Dirigente crítica excesso de rigor com indocumentados angolanos
"Não é nada agradável assistir a uma situação de expulsão", Bento Rodrigues.
O presidente da Casa de Angola em Coimbra (Portugal) critica o excessivo rigor das autoridades portuguesas na expulsão de cidadãos com falta de documentos, lembrando que em Angola haverá mais portugueses em situação similar.
Bento Monteiro critica o excesso de rigor por parte das autoridades portuguesas para com os angolanos em situação ilegal no país. "Para estar em Portugal com a actual lei da emigração é muito difícil", disse, criticando também os Serviços de Estrangeiros e Fronteiras pela atitude perante as dificuldades, recordando que no passado o antigo responsável em Coimbra, Fausto Garcia, "ia ao encontro dos problemas dos emigrantes"

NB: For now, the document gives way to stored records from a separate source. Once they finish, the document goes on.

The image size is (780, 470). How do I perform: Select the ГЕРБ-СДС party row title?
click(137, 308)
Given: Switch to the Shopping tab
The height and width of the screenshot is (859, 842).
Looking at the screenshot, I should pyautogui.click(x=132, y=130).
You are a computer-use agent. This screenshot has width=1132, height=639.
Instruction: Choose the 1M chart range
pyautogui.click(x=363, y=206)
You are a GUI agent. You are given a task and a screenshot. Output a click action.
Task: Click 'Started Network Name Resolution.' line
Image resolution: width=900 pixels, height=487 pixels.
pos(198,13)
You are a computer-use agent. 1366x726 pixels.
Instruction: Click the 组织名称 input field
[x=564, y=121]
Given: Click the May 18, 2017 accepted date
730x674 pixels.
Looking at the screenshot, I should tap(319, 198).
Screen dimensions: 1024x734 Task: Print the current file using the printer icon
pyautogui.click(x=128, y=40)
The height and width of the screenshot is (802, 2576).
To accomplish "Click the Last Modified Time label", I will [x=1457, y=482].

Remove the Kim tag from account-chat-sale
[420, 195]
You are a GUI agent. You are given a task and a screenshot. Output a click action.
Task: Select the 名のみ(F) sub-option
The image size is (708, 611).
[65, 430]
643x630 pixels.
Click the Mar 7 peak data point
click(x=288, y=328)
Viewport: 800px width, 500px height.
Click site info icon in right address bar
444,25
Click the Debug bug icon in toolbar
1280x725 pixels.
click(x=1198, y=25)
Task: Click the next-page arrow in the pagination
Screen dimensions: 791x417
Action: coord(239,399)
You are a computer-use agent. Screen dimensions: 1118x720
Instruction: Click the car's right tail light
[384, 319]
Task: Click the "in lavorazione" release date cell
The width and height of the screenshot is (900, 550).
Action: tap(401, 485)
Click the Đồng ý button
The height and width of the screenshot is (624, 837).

Hoje - sublinhou - "ao que estamos a assistir é: não tem documento, sumariamente, administrativamente, rua".
Bento Monteiro, que falava durante uma missão em Coimbra do Consulado de Angola no Porto destinada a emitir documentos, frisou que o envolvimento da Casa de Angola visa prevenir eventuais situações de conflito entre os Estados relacionado com o problema. "Nós estamos a acautelar para que não haja necessidade de expulsar mais angolanos e, por outro lado, também para que os Estados não usem a figura da reciprocidade, o que seria um caos. A Casa de Angola está a fazer tudo por tudo para que não seja utilizado esse mecanismo", sustentou.
"Não é nada agradável assistir a uma situação de expulsão, que é uma humilhação para nós, porque nós recebemos todos os dias centenas ou milhares de portugueses em Angola, e se calhar nós temos mais emigrantes portugueses indocumentados em Angola do que angolanos em Portugal", considerou o dirigente associativo.
Números
Actualmente existem em Portugal 24 mil angolanos, contras os 32 mil que estavam em 2007. Para Bento Rodrigues esta descida revela que "a pouco e pouco a comunidade está a regressar" ao seu país de origem.